In this case, addressing the pontic site and the heights of the gingiva on the other anterior teeth prior to replacing the previous restorations was the key to attaining a successful smile enhancement.
Susan McMahon, DMD
Private Practice, Pittsburgh, Pennsylvania; Accredited Member, American Academy of Cosmetic Dentistry; Fellow, Academy of General Dentistry
Figure 1
Fig 1. Preoperative full-face smile. The patient had ceramic veneers on the maxillary right canine, right lateral incisor, and right central incisor. A full ceramic crown was on the left central incisor, and a two-unit cantilever bridge with a pontic replaced her left lateral incisor with a full abutment crown on her left canine.
Figure 2
Fig 2. Preoperative close-up view of the patient’s smile. Note the asymmetry between the central incisors, dark shade, and over-contoured restorations.
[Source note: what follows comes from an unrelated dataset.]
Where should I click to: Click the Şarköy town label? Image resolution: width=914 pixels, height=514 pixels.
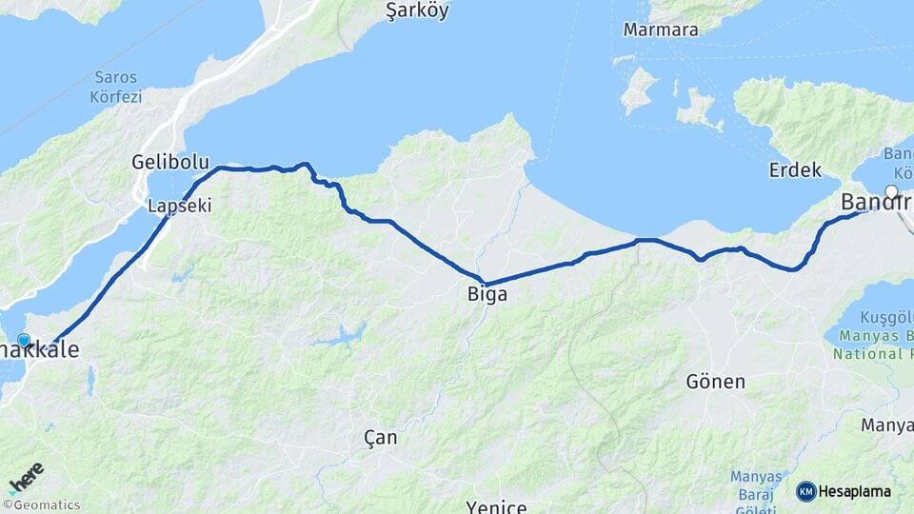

The patient had an asymmetric smile with the upper lip being higher on the right side and the gingiva appearing excessive and asymmetric.
Figure 3
Fig 3. The pontic was on top of the tissue rather than appearing as emerging from the tissue. The connector between the lateral incisor and canine was long and provided no room for the papilla.
Figure 4
Fig 4. After a smile design evaluation, gingival sculpting was performed with the Gemini EVO Laser to improve gingival symmetry. Based on available free gingiva and biologic width considerations, 1.5 mm of gingiva was removed from the maxillary right canine, right lateral, and right central, and 1 mm of gingiva was removed from the left central. This made the height of the gingiva on the canines and centrals approximately equal and the height of the gingiva of the laterals 0.5 mm lower than the height of the centrals and canines. The gingival zenith was now positioned just distal to the midline on the canines and centrals, and on the midline on the lateral.
Figure 5
Fig 5. To develop the left lateral incisor pontic site, a split-thickness crescent-shaped incision was made with the Gemini EVO Laser, and the tissue was folded under. A two-unit cantilever provisional bridge was fabricated from a provisional composite (Inspire™, Clinician’s Choice) and finished with a provisional resin glaze (Glisten™, Clinician’s Choice), with the tissue side of the pontic being convex and holding the folded tissue in place for healing. This will heal with a concavity to give the final pontic the appearance of emerging from the tissue rather than sitting on top of it. Provisionals were also fabricated for the maxillary right canine, right lateral incisor, right central incisor, and left central incisor and cemented with temporary veneer cement (ClearTemp™ LC, Ultradent).
Figure 6
Fig 6. At 4 days postoperative from the gingival sculpting and pontic site development surgery, healing of the gingiva was evident on the right canine, right lateral incisor, right central incisor, and left central incisor. The pontic site, although still inflamed, was beginning to nestle around the provisional pontic.
Figure 7
Fig 7. At 4 weeks postoperative, in addition to the tissue being well healed, the pontic site had well-developed rolled tissue and emergence.
Figure 8
Fig 8. The pontic site now had a concavity to allow the pontic of the left lateral incisor to appear to emerge from the tissue like a natural tooth rather than appear to be resting on the tissue.
Figure 9
Fig 9. Occlusal view of the pontic site.
Figure 10
Fig 10. Layered lithium-disilicate veneers (e.max®, Ivoclar) were used for the maxillary right canine, right lateral incisor, and right central incisor, and a layered lithium-disilicate crown (e.max) for the maxillary left central incisor. A layered lithium-disilicate bridge (e.max) was fabricated for the maxillary left lateral incisor and left canine. The veneers were cemented with PANAVIA™ Veneer LC (Kuraray). The bridge was cemented with PANAVIA™ V5 (Kuraray).
Figure 11
Fig 11. Postoperative close-up view of the patient’s smile, demonstrating improved harmony with symmetric gingival show, a natural pontic emergence on the bridge, and proportional teeth.
Figure 12
Fig 12. Postoperative full-face smile.